Lars glared out across Nybroviken, the minibar was empty, he was drunk. But the intoxication soon began to fade, and it wasn’t giving him what he needed. Alcohol was overrated. One leg started twitching nervously, he was grinding his teeth, trying to keep his hands still. Lars walked around the room, scratching at his scalp, this room was making him itch so badly, he wanted to get away from there, wanted to get out.

With the sports
bag in his hand he walked quickly along Strandvägen, staying close to the buildings, then turned right into Sibyllegatan and made his way up to Brahegatan and the rental car. He put the equipment in the back, checked that it was getting a signal from the microphone up in the office, then locked the car and headed back the same way. But instead of turning left onto Strandvägen and going back to the hotel, he walked quickly along Nybrokajen, up Stallgatan, past the Grand Hotel and across to Skeppsbron. He was heading toward Södermalm with a sense of purpose.

It was dark
inside the apartment, it smelled musty, there was still a faint smell of paint. He went straight into the office, unlocked the drawer, dug out what he wanted, pulled down his trousers, and did what he was good at — shoving in a few suppositories and pulling up his trousers. He didn’t bother to fasten them, and sat down on the office chair, spinning around slowly … at the same rate that well-being began to caress his senses. But the pleasure was short-lived, and merely flickered past. He repeated the procedure, squatting down, another one, then took something else, rifling through the drawer, gulping down whatever he could find. Fear, angst, resentment, and melancholy all lit up, then vanished just as quickly. Everything became soft again, no corners or edges for his warped feelings to catch themselves on.
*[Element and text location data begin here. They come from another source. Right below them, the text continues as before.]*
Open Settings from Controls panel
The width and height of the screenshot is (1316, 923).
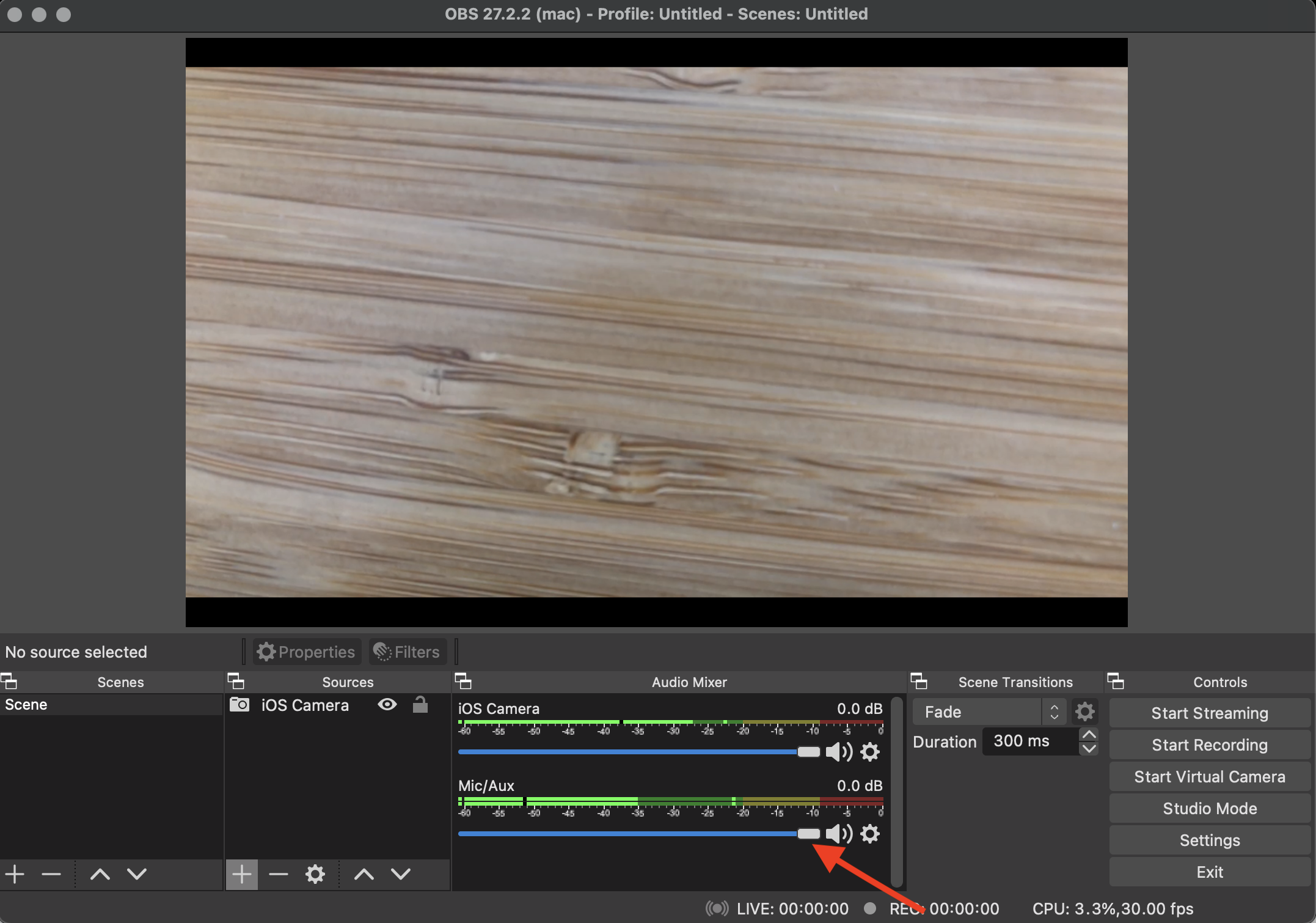(1209, 840)
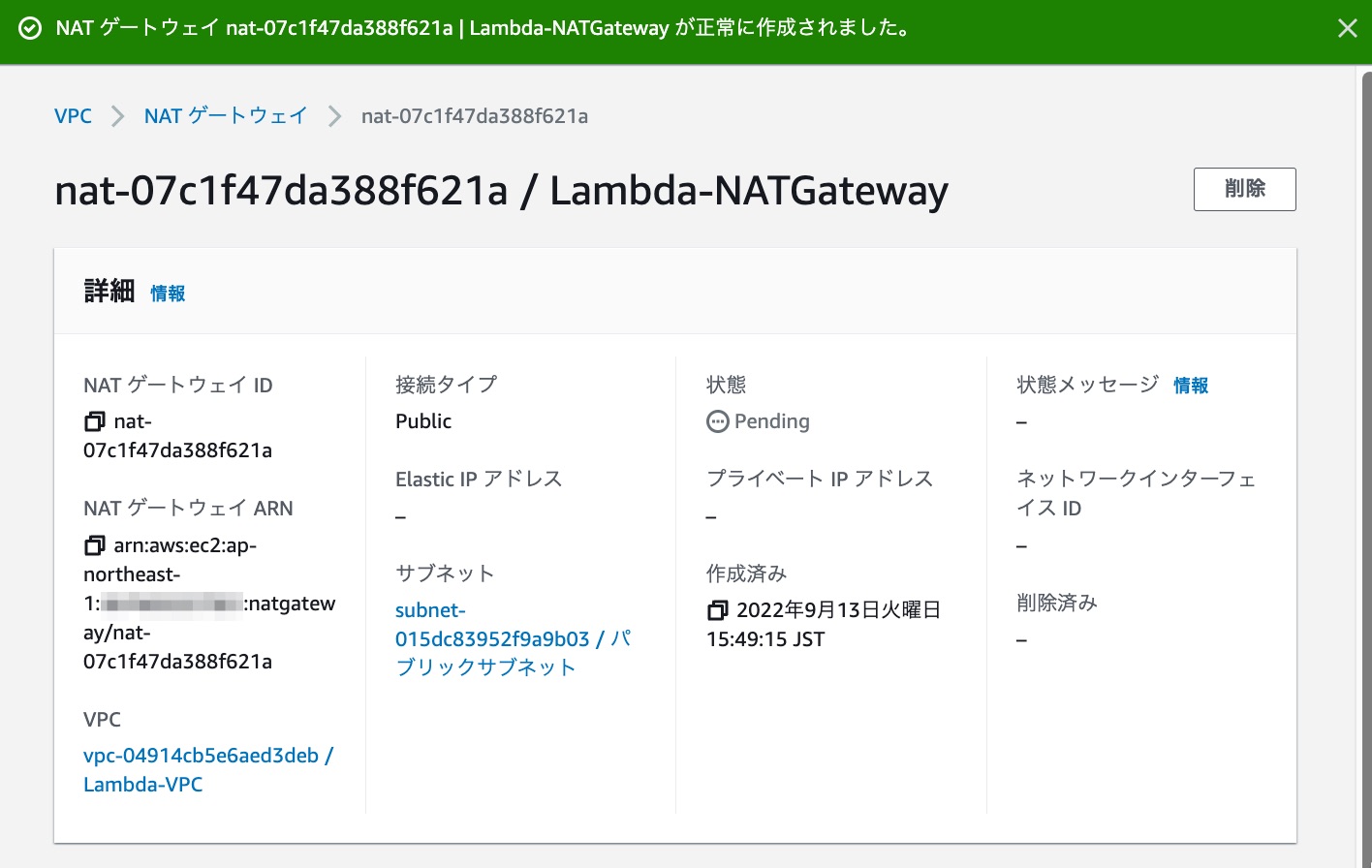The width and height of the screenshot is (1372, 868).
Task: Click the Pending status dotted circle icon
Action: pyautogui.click(x=717, y=421)
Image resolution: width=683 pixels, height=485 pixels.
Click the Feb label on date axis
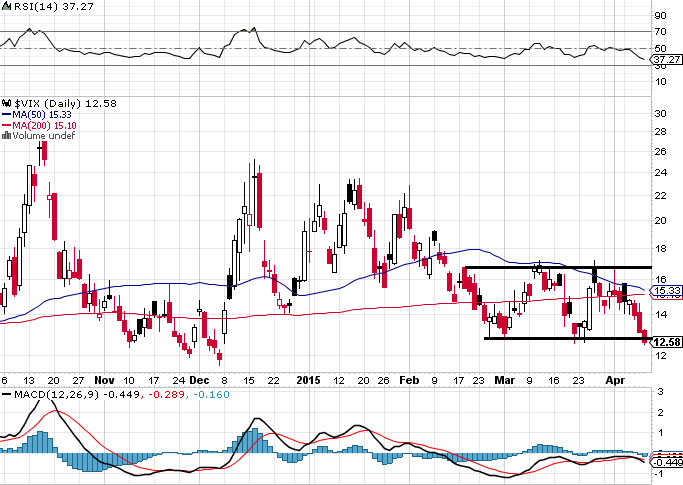409,380
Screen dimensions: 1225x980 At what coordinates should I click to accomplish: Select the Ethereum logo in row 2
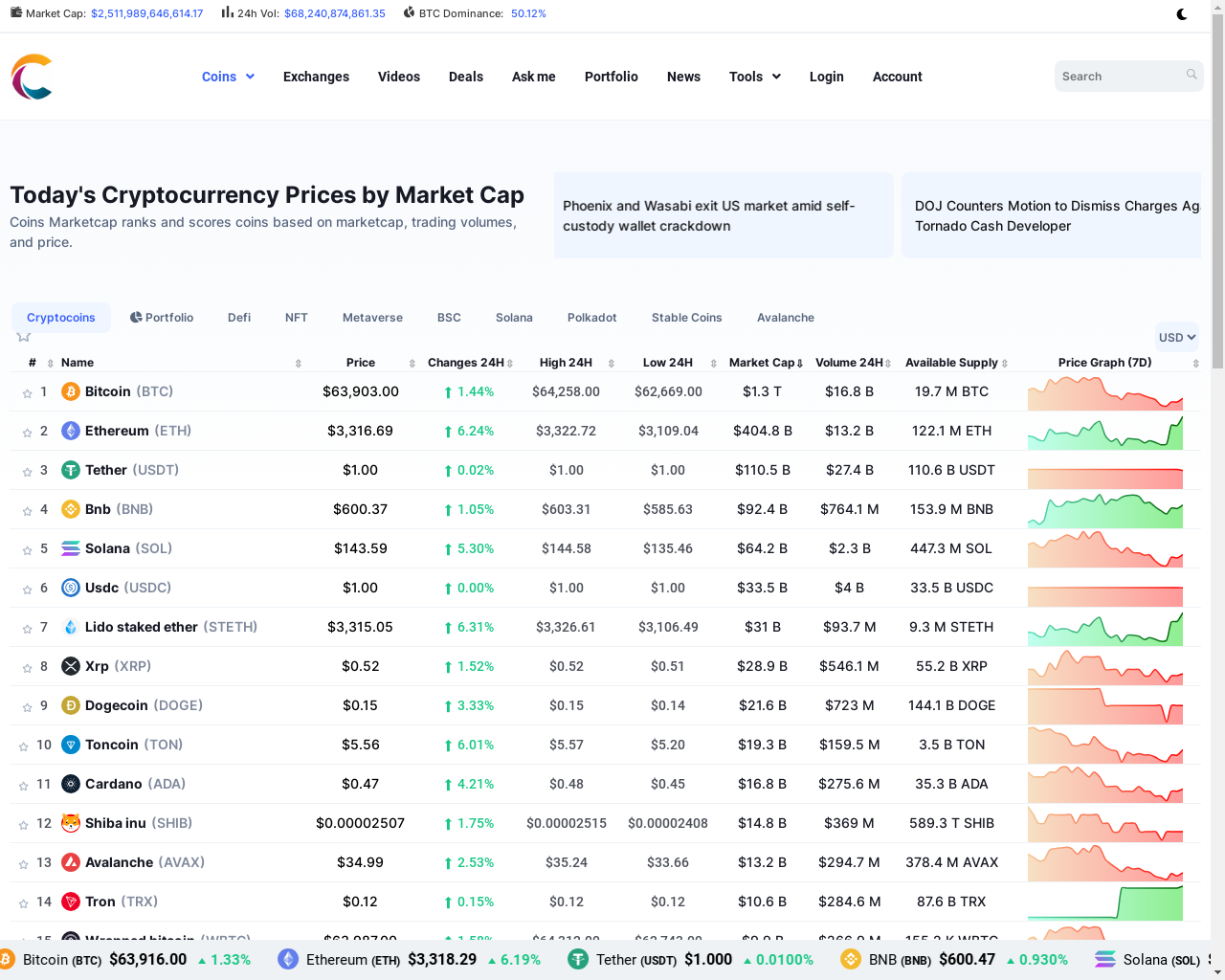[x=70, y=431]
Lars got down from the chair and lay on the floor, he didn’t fall asleep — he just switched off for a while.

 

It was as they were approaching Marbella
that she noticed how pale he was, almost white, with the sweat on his face like a lacquered film. His breathing was labored and shallow, she put her hand on his forehead — cold and clammy.

“Hector?”

He nodded without looking at her. She let her hand slip down over his neck and throat, he was soaking.

“What is it, Hector?”

“Nothing, just drive.”

She looked down at his body and asked him to lean forward.

He hesitated, then leaned forward cautiously some five inches or so. She saw blood all over his back, the seat, and dripping onto the floor.
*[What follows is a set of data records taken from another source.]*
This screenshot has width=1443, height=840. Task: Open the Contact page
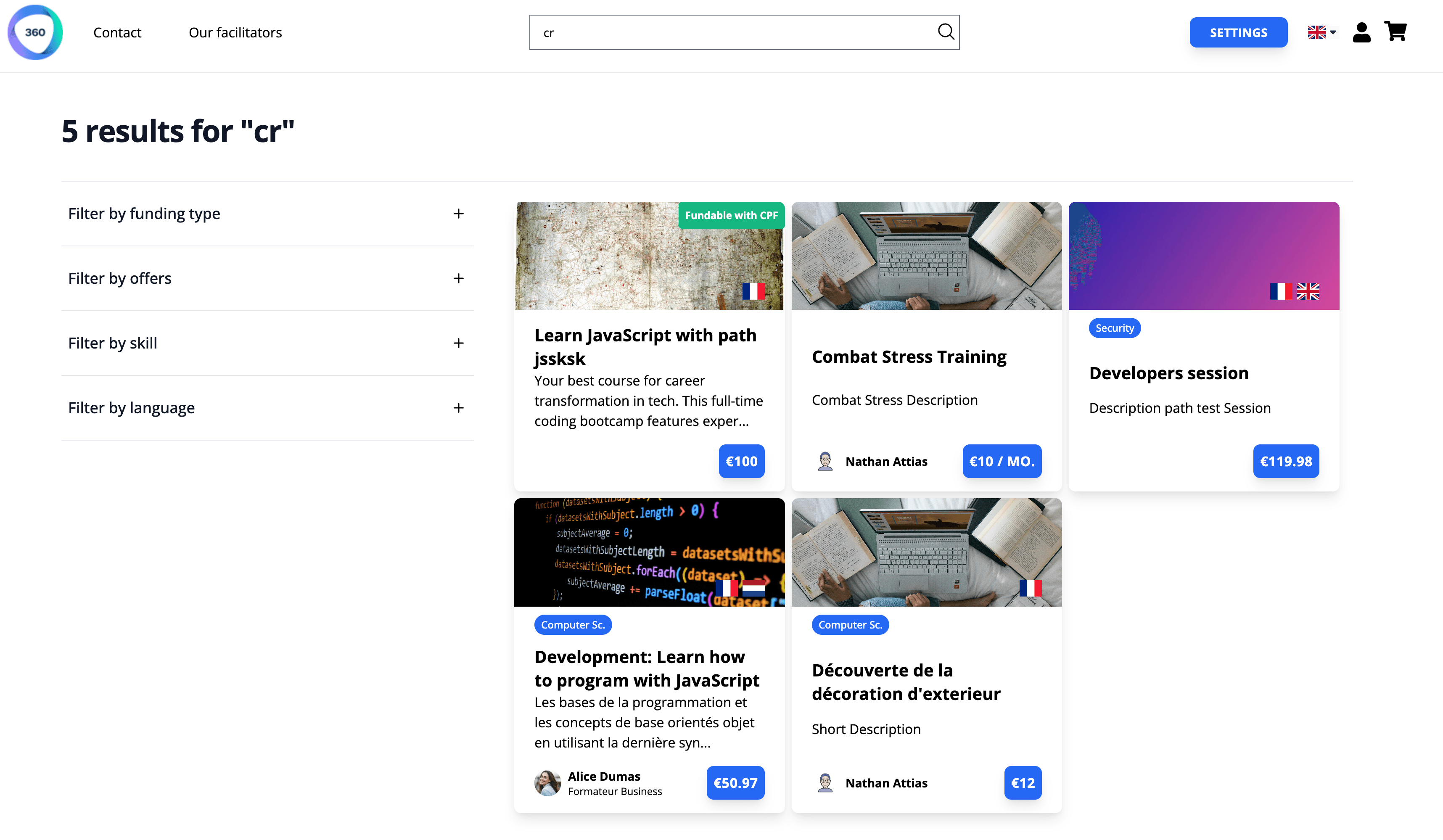[117, 33]
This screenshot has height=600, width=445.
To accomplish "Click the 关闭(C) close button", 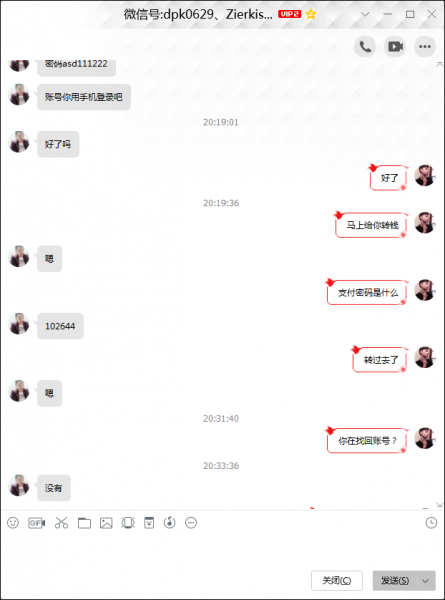I will pyautogui.click(x=337, y=581).
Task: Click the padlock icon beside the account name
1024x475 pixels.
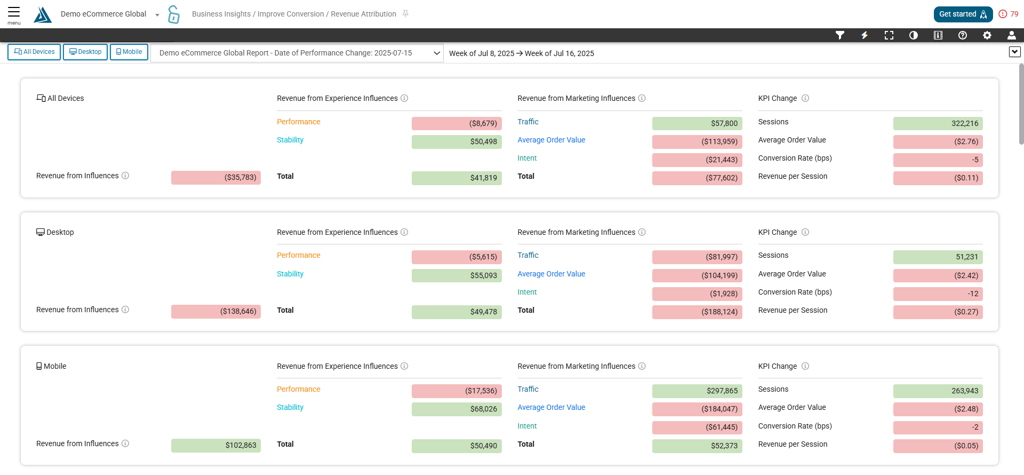Action: pyautogui.click(x=173, y=14)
“Dear God!” she said. “Where’s the nearest hospital?”

He coughed.

“No hospital. Drive me home, there’s a doctor there.”

“No, you have to get to a hospital, you need an operation.”

Now he roared: “No! No hospital!”

She tried to stay calm.

“Just listen to me, you’ve lost a lot of blood, you need proper care … otherwise you’ll die.”

He looked at her, trying to stay just as calm.

“I won’t die … There’s a doctor at Dad’s, he’ll look after me, if I go to the hospital I’ll end up in prison … and die there. So there’s nothing to discuss. You drive, I tell you the way.”

She drove fast through Marbella and passed out the other side, heading upward for a while before turning back down toward the sea again. Hector had given her directions to start with, then he started to nod off. He explained where to go, where to turn off, described the whole route to her, then he got groggy and slowly started to fade. She realized what that could mean.

“Hector!” she shouted. He waved his hand to show that he could hear her.

“You mustn’t fall asleep! Do you hear me?”

She kept looking between Hector and the road ahead. Sophie drove fast. One hand on the wheel, the other on his shoulder, shaking him.

“Do you hear me?”

He nodded weakly, then drifted off again.

A car was coming toward them on a bend and she swerved quickly, and the car’s horn disappeared in a Doppler effect behind them. She shook Hector, talking loudly, trying to get him to listen to her. He couldn’t keep it up, and sank into unconsciousness. She shouted at him, she slapped him, he was out of reach. Sophie tried to memorize the directions he had just told her.

Dusk was starting to fall as she drove up a long road that wound its way up to the house between neatly trimmed grass lawns. The garden was bigger than she could imagine, it was like an endless park. The vast sea spread out to her left as she pushed the car to its limits.